The Disturbing Truth Behind WWE SmackDown On Fox
WWE has stumbled arse-backwards into an incredibly lucrative paradigm shift in market conditions.
The TV industry, threatened with extinction under the atomised wave of streaming services, considers pro wrestling a sport, in that it is DVR-proof. WWE successfully secured its biggest ever money deal on that basis. Merit has very little to do with it. WWE isn't a hot property, it's an established one, and it is simultaneously haemorrhaging its core audience and doing nothing new to draw new fans. Advertisers aim for that 18-49 demo, and only the boomers are watching in significant number.

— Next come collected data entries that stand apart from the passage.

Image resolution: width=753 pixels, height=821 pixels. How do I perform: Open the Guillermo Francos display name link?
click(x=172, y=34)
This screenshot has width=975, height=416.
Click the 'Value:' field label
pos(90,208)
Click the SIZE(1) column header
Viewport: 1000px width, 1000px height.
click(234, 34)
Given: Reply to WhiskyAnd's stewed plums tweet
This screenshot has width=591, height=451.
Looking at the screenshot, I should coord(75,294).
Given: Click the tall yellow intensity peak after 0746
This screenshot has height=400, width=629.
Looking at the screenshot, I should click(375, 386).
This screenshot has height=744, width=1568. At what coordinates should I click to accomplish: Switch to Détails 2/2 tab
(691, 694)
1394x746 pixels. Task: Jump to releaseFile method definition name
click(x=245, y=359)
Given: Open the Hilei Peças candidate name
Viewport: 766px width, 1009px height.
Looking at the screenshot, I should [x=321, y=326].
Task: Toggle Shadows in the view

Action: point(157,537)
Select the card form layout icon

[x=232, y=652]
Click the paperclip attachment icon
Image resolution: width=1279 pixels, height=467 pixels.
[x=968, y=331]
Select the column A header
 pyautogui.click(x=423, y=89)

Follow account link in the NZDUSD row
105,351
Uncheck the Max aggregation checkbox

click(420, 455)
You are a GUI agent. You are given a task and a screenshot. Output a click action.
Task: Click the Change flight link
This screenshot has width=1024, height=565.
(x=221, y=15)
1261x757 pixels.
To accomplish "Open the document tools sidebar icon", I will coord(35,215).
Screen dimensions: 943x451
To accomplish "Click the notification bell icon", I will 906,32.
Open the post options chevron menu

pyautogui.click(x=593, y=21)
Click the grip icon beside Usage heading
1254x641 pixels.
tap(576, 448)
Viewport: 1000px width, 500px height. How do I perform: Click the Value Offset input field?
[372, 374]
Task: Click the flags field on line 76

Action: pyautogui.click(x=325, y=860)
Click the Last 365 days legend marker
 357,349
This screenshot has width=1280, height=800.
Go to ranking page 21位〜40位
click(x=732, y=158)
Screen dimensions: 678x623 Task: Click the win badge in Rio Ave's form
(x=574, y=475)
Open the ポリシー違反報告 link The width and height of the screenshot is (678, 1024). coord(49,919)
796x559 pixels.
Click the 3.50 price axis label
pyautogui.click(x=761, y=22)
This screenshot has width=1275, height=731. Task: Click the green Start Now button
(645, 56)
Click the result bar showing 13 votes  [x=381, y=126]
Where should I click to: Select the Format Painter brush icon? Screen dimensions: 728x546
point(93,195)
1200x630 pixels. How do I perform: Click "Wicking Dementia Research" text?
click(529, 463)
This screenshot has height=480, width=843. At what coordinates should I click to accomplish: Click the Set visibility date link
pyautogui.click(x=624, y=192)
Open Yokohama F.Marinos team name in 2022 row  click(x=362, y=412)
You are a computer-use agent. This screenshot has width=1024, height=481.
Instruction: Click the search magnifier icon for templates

If these numbers remain stable, and the TV industry continues to survive under this approach, WWE will maintain its negotiating hand. If they do not, WWE isn't as future-proof as it stands right now. TV revenue is pivotal to the future of a company that has ballooned in operational expense through fear and spite. NXT UK existed to thwart the rise of the BritWres scene, and is a money-loser by design. The domestic division cannot integrate its 108 contracted talents into the two hours of NXT on USA, and various reports from Squared Circle Sirens and Fightful allude to several of that number being unhappy at both the lack of opportunity and a level of pay that still isn't commensurate with the main roster. Triple H meanwhile referred to NXT as the main roster several times, on RAW and SmackDown, to market it as a legit third brand. This isn't reflected where it matters, and the old image of NXT - the haven from creative oppression and an arduous schedule - is fading.